(Written instruction)
Please reproduce all of the material below line for line, changing or omitting nothing.

(Supplied information)
--------------------------------------------------

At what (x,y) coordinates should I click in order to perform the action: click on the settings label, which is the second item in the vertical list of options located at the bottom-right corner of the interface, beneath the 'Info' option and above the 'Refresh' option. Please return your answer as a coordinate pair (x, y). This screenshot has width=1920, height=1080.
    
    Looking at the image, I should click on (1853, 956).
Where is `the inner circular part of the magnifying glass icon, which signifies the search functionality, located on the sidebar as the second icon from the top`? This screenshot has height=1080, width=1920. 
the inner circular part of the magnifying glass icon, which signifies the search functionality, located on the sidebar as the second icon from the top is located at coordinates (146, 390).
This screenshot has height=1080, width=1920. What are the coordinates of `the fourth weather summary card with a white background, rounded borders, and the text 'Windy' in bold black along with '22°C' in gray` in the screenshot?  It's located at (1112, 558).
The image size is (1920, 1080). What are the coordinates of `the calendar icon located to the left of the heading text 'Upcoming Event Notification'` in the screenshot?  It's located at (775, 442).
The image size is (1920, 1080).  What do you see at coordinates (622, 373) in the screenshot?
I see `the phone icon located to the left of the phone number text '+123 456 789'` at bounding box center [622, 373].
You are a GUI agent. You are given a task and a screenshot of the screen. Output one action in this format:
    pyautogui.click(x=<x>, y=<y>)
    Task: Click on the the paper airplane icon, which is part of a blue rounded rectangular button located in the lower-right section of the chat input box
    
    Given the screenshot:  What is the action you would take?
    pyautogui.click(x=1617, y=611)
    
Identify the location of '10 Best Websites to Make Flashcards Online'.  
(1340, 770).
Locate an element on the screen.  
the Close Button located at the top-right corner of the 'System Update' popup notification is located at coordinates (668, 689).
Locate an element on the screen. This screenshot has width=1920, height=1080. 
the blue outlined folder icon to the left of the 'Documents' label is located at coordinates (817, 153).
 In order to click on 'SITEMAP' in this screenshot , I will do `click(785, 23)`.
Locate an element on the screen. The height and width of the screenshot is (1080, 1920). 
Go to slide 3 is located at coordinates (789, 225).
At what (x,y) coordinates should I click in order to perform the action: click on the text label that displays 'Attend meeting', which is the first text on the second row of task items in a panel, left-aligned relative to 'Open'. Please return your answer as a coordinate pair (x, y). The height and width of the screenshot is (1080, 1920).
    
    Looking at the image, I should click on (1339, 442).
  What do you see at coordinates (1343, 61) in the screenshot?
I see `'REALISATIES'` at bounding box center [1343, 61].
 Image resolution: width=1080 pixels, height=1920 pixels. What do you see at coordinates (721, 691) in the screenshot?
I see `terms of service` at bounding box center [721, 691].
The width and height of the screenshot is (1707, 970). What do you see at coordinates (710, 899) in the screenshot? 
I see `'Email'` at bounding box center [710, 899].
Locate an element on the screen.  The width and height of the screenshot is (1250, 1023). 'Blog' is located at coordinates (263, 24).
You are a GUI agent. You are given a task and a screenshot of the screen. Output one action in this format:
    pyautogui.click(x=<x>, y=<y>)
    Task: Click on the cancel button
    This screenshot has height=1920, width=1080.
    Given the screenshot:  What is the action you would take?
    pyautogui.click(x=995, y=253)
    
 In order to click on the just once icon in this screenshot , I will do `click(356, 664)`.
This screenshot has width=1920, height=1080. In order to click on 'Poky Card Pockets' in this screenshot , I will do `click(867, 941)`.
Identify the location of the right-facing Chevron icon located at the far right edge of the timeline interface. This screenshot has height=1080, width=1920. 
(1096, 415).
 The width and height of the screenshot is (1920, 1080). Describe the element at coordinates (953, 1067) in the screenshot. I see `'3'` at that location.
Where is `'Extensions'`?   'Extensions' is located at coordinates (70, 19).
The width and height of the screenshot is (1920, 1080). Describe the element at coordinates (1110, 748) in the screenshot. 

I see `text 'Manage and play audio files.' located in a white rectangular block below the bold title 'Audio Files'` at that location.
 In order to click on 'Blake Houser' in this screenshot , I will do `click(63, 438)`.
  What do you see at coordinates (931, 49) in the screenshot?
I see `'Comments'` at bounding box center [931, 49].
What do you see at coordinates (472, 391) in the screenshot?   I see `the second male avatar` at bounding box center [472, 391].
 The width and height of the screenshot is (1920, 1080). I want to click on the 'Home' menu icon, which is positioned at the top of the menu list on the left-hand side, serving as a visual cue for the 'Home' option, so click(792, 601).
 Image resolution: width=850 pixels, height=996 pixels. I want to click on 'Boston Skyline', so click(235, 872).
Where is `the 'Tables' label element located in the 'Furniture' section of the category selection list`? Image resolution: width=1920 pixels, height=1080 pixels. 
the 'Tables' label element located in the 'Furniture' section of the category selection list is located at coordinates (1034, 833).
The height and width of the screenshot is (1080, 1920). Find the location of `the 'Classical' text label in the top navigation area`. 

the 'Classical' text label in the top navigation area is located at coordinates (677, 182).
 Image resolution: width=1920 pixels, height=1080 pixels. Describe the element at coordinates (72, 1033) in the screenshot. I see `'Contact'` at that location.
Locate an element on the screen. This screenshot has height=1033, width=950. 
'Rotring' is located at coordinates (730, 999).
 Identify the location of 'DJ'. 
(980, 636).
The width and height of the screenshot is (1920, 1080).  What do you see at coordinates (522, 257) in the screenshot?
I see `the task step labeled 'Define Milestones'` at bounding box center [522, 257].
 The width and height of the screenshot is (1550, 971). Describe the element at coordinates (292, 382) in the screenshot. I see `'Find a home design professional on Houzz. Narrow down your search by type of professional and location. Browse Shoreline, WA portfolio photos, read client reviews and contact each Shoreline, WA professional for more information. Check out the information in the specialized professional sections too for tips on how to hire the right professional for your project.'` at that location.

--------------------------------------------------

(Task result)
At what (x,y) coordinates should I click in order to perform the action: click on the settings label, which is the second item in the vertical list of options located at the bottom-right corner of the interface, beneath the 'Info' option and above the 'Refresh' option. Please return your answer as a coordinate pair (x, y). This screenshot has width=1920, height=1080.
    
    Looking at the image, I should click on (1853, 956).
Where is `the inner circular part of the magnifying glass icon, which signifies the search functionality, located on the sidebar as the second icon from the top`? This screenshot has height=1080, width=1920. 
the inner circular part of the magnifying glass icon, which signifies the search functionality, located on the sidebar as the second icon from the top is located at coordinates (146, 390).
This screenshot has height=1080, width=1920. What are the coordinates of `the fourth weather summary card with a white background, rounded borders, and the text 'Windy' in bold black along with '22°C' in gray` in the screenshot?  It's located at (1112, 558).
The image size is (1920, 1080). What are the coordinates of `the calendar icon located to the left of the heading text 'Upcoming Event Notification'` in the screenshot?  It's located at (775, 442).
The image size is (1920, 1080).  What do you see at coordinates (622, 373) in the screenshot?
I see `the phone icon located to the left of the phone number text '+123 456 789'` at bounding box center [622, 373].
You are a GUI agent. You are given a task and a screenshot of the screen. Output one action in this format:
    pyautogui.click(x=<x>, y=<y>)
    Task: Click on the the paper airplane icon, which is part of a blue rounded rectangular button located in the lower-right section of the chat input box
    
    Given the screenshot:  What is the action you would take?
    pyautogui.click(x=1617, y=611)
    
Identify the location of '10 Best Websites to Make Flashcards Online'.  
(1340, 770).
Locate an element on the screen.  
the Close Button located at the top-right corner of the 'System Update' popup notification is located at coordinates (668, 689).
Locate an element on the screen. This screenshot has width=1920, height=1080. 
the blue outlined folder icon to the left of the 'Documents' label is located at coordinates (817, 153).
 In order to click on 'SITEMAP' in this screenshot , I will do `click(785, 23)`.
Locate an element on the screen. The height and width of the screenshot is (1080, 1920). 
Go to slide 3 is located at coordinates (789, 225).
At what (x,y) coordinates should I click in order to perform the action: click on the text label that displays 'Attend meeting', which is the first text on the second row of task items in a panel, left-aligned relative to 'Open'. Please return your answer as a coordinate pair (x, y). The height and width of the screenshot is (1080, 1920).
    
    Looking at the image, I should click on (1339, 442).
  What do you see at coordinates (1343, 61) in the screenshot?
I see `'REALISATIES'` at bounding box center [1343, 61].
 Image resolution: width=1080 pixels, height=1920 pixels. What do you see at coordinates (721, 691) in the screenshot?
I see `terms of service` at bounding box center [721, 691].
The width and height of the screenshot is (1707, 970). What do you see at coordinates (710, 899) in the screenshot? 
I see `'Email'` at bounding box center [710, 899].
Locate an element on the screen.  The width and height of the screenshot is (1250, 1023). 'Blog' is located at coordinates (263, 24).
You are a GUI agent. You are given a task and a screenshot of the screen. Output one action in this format:
    pyautogui.click(x=<x>, y=<y>)
    Task: Click on the cancel button
    This screenshot has height=1920, width=1080.
    Given the screenshot:  What is the action you would take?
    pyautogui.click(x=995, y=253)
    
 In order to click on the just once icon in this screenshot , I will do `click(356, 664)`.
This screenshot has width=1920, height=1080. In order to click on 'Poky Card Pockets' in this screenshot , I will do `click(867, 941)`.
Identify the location of the right-facing Chevron icon located at the far right edge of the timeline interface. This screenshot has height=1080, width=1920. 
(1096, 415).
 The width and height of the screenshot is (1920, 1080). Describe the element at coordinates (953, 1067) in the screenshot. I see `'3'` at that location.
Where is `'Extensions'`?   'Extensions' is located at coordinates (70, 19).
The width and height of the screenshot is (1920, 1080). Describe the element at coordinates (1110, 748) in the screenshot. 

I see `text 'Manage and play audio files.' located in a white rectangular block below the bold title 'Audio Files'` at that location.
 In order to click on 'Blake Houser' in this screenshot , I will do `click(63, 438)`.
  What do you see at coordinates (931, 49) in the screenshot?
I see `'Comments'` at bounding box center [931, 49].
What do you see at coordinates (472, 391) in the screenshot?   I see `the second male avatar` at bounding box center [472, 391].
 The width and height of the screenshot is (1920, 1080). I want to click on the 'Home' menu icon, which is positioned at the top of the menu list on the left-hand side, serving as a visual cue for the 'Home' option, so click(792, 601).
 Image resolution: width=850 pixels, height=996 pixels. I want to click on 'Boston Skyline', so click(235, 872).
Where is `the 'Tables' label element located in the 'Furniture' section of the category selection list`? Image resolution: width=1920 pixels, height=1080 pixels. 
the 'Tables' label element located in the 'Furniture' section of the category selection list is located at coordinates (1034, 833).
The height and width of the screenshot is (1080, 1920). Find the location of `the 'Classical' text label in the top navigation area`. 

the 'Classical' text label in the top navigation area is located at coordinates (677, 182).
 Image resolution: width=1920 pixels, height=1080 pixels. Describe the element at coordinates (72, 1033) in the screenshot. I see `'Contact'` at that location.
Locate an element on the screen. This screenshot has height=1033, width=950. 
'Rotring' is located at coordinates (730, 999).
 Identify the location of 'DJ'. 
(980, 636).
The width and height of the screenshot is (1920, 1080).  What do you see at coordinates (522, 257) in the screenshot?
I see `the task step labeled 'Define Milestones'` at bounding box center [522, 257].
 The width and height of the screenshot is (1550, 971). Describe the element at coordinates (292, 382) in the screenshot. I see `'Find a home design professional on Houzz. Narrow down your search by type of professional and location. Browse Shoreline, WA portfolio photos, read client reviews and contact each Shoreline, WA professional for more information. Check out the information in the specialized professional sections too for tips on how to hire the right professional for your project.'` at that location.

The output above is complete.